The typical way analysts use relative valuation is by comparing firms to other firms in the industry (with the implicit assumption that other firms in the industry have the same general profiles). This isn't always true, which presents a problem. If we can instead take a wider set of companies, and control for cash flows, growth, and risk profiles, we can theoretically find the fair multiple Amazon should be trading at (assuming that the market overall is correctly priced, while individual companies may not be).
Professor Aswath Damodaran has done regressions of the overall US market, coming to the following equation (as of January 2026):
* PE = 13.12 + 10.52 \* Beta + 36.47 \* Growth (forecasted) + 8.46 \* Payout
A regression like this is useful because you can control for the three important variables in valuation (cash flows, growth, and risk), without lowering your sampling size. Any deviations from this predicted value should be because of variables outside the fundamentals, or even market inefficiency.
**Valuation:**
* Beta: 1.296 (I used a 5-year daily historical regression, as I don't think there's any nontrading day risk for such a large, liquid company).
* Analyst Annual Growth Forecast (3-5 Years): 15%
* Payout: 2.989% (from normalizing buybacks to revenues over the past 5 years)

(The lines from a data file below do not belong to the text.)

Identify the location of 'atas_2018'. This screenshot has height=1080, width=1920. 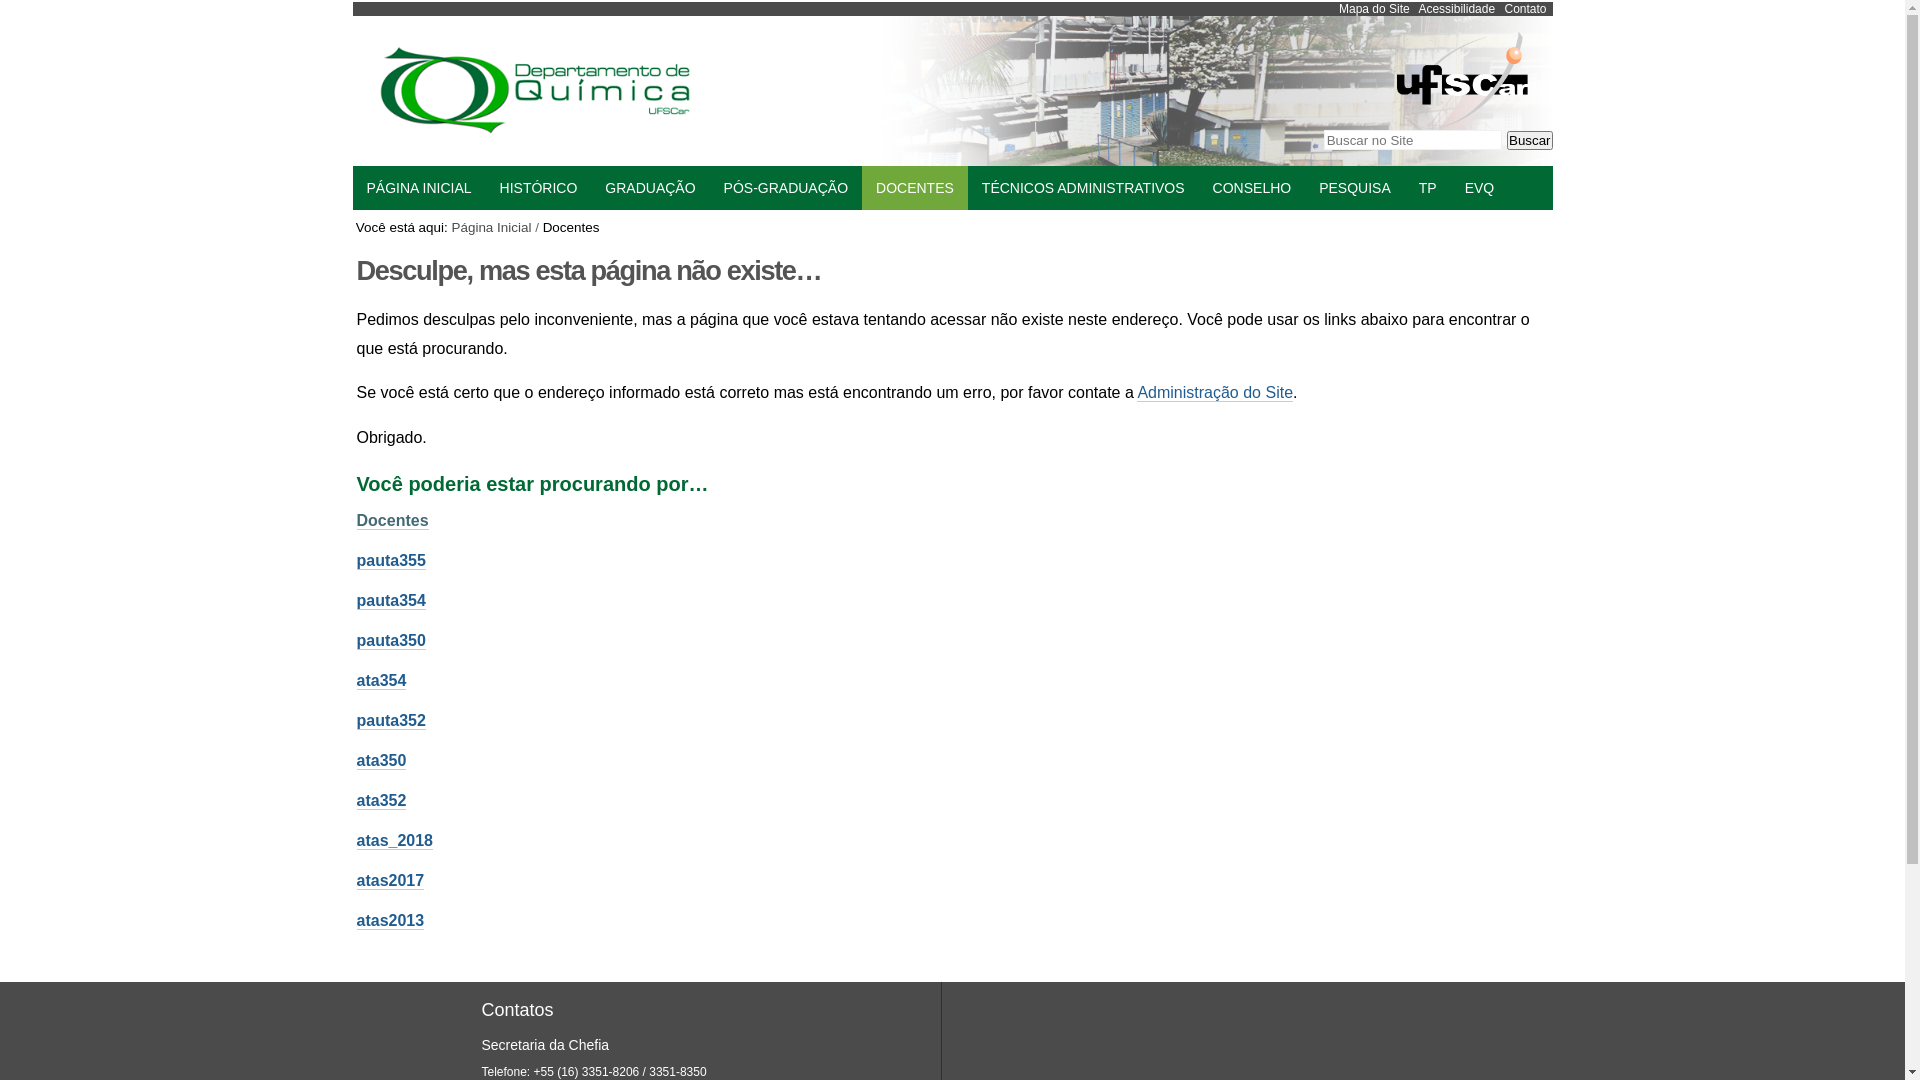
(394, 840).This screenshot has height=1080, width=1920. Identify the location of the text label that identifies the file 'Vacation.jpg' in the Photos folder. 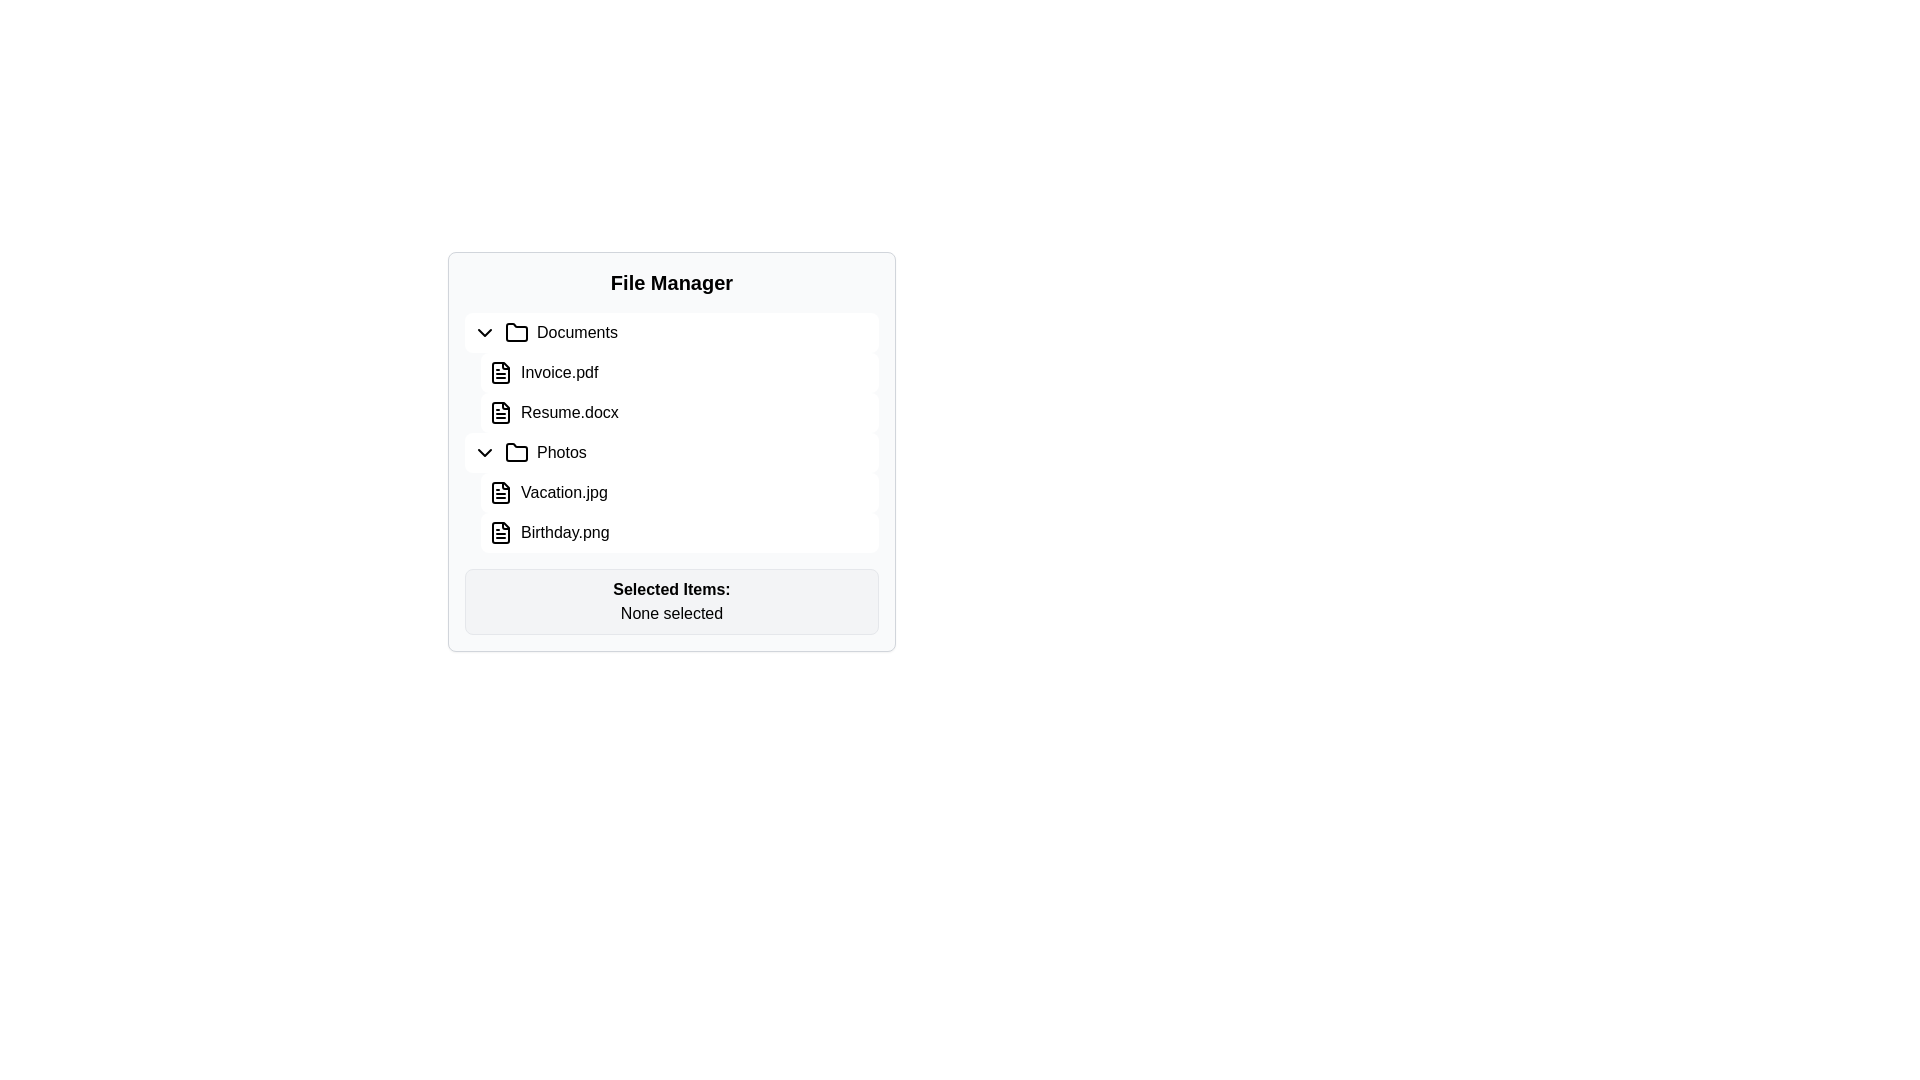
(563, 493). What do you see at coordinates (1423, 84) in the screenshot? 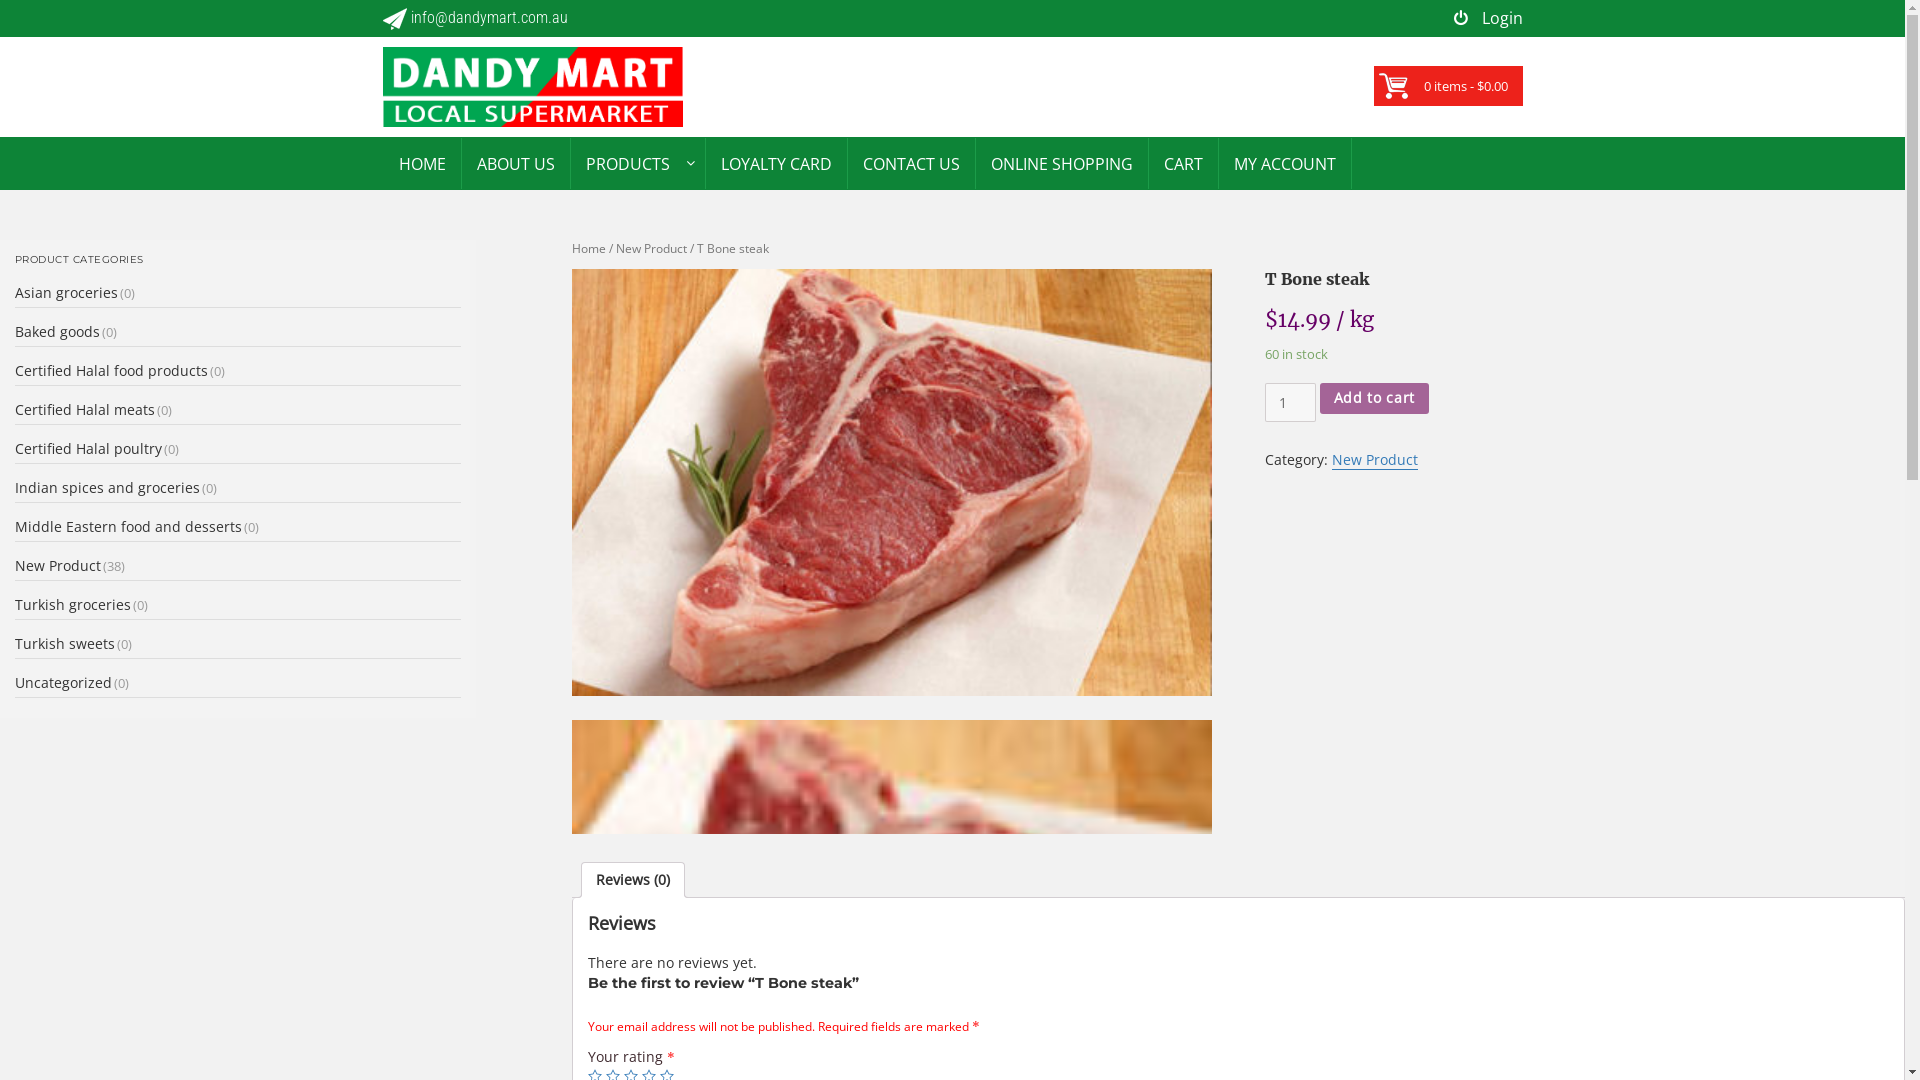
I see `'0 items - $0.00'` at bounding box center [1423, 84].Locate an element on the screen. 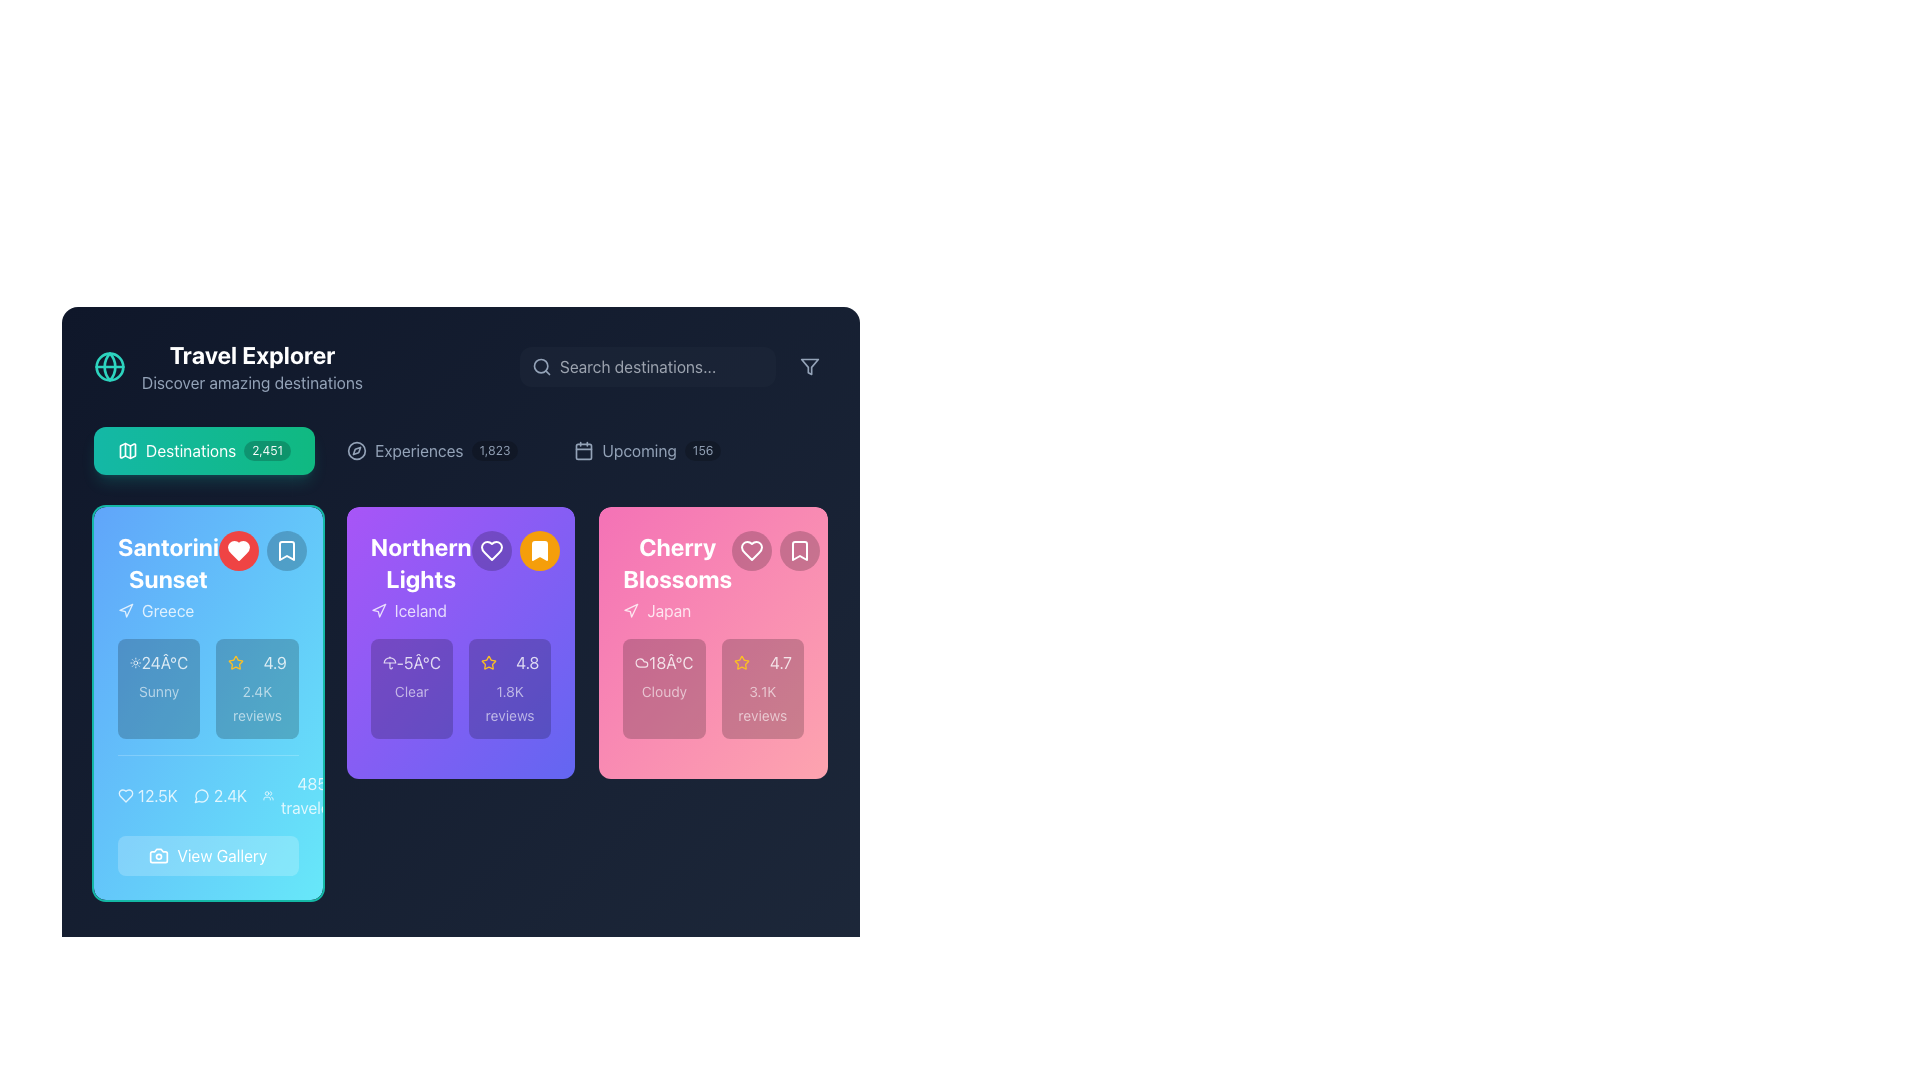 This screenshot has width=1920, height=1080. value displayed on the text label showing '4.9', which is positioned to the right of a gold-colored star icon within the blue card titled 'Santorini Sunset' is located at coordinates (274, 663).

* Diluted EPS (TTM, net of extraordinary items): $7.155
* PE = 13.12 + 10.52\*1.296 + 36.47 \* 0.15 + 8.46 \* 0.02989 = 32.48
* Predicted Value: 32.48\*7.155 = $232.4
* Market Price: $238.38
I decided to use the US regression for Amazon's multiple because it is a US-based company, despite having business overseas. Knowing this, though, I also calculated the predicted multiple from the global stock market, but this resulted in an even lower result. This is all to say that, with a predicted value of $232.4, compared to the market value of $238.38, Amazon seems to be fairly priced.
That's a lot of hoopla to come to a disappointing conclusion, but there's ***nothing wrong with a wonderful company at a fair price.*** What are your thoughts, and what values do you come to when using DCF models instead? Also, thought I'd try a clickbait with that title. Lol Sorry about that.